The Apology for Heroism is a lucid statement of Anand’s social, political, and philosophical thought. His Marxism enabled him to see “not only the history of India but the whole history of human society in some sort of inter-connection.” The work is also part of the history of ideas, European and Eastern, that had preoccupied Anand’s mind and that enabled him to survive the troublesome and despairing 1930s, the “pink decade.” Rejecting the ideas of disinterestedness and escapism in art and aloofness and alienation of the artist in society, Anand boldly embraced Percy Bysshe Shelley ‘s idea of the poet as the “unacknowledged legislator of mankind.” The function of art, according to Anand in Apology for Heroism, is not to escape from life and society but to communicate “the most intense vision of life.” In the postscript to the work Anand clearly and forcefully defines his commitment to humanism based on the “world of values,” but not divorced from the world of facts. Believing in the whole man and in his ability to reconstruct a new progressive social order, and admiring the humanity of Rabindranath Tagore, Mohandas Gandhi, and Radhakrishanan, Anand stresses the recognition of human dignity as a directional force in human relationships.
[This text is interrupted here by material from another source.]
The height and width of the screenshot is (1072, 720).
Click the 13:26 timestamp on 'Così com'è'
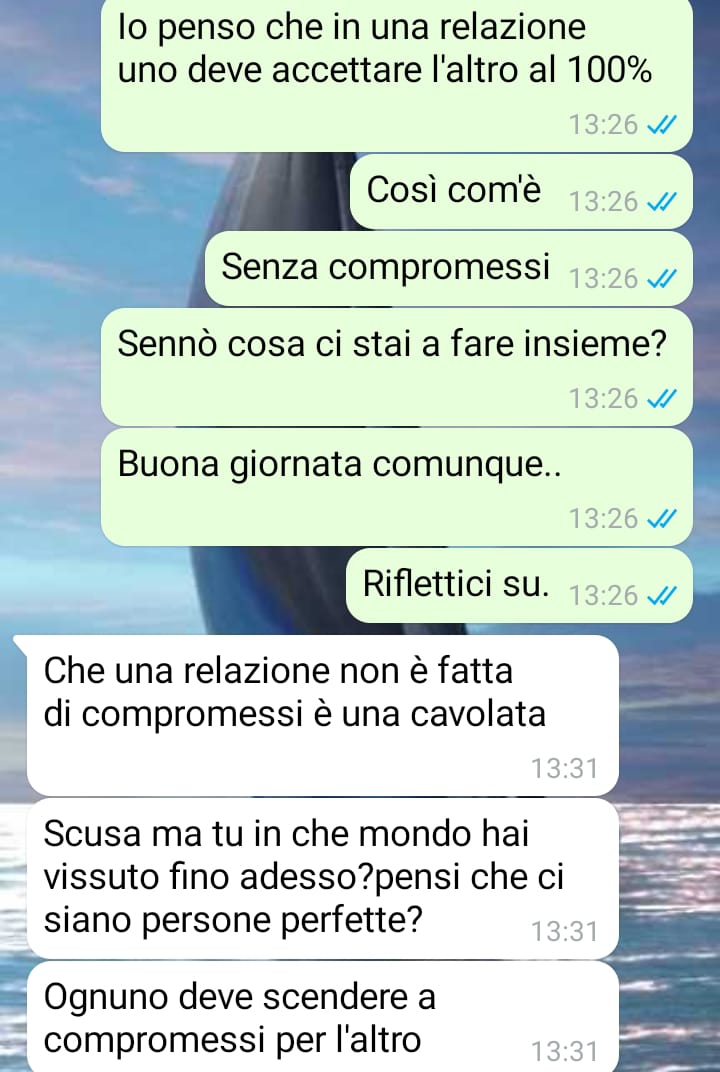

He also stresses love, karuna (compassion), and bhakti (devotion) as central values in the transformation of human conduct and the development of higher consciousness as a basis for the search for the truth of human life. In attempting to strike a synthesis between the world of appearance, illusion, or maya and the world of reality, truth, beauty, and good, Anand concludes the postscript with words from the Mahabharata (A.D. 400): “Truth is always natural with the good–Truth is duty. Truth is penance–Everything rests on TRUTH.”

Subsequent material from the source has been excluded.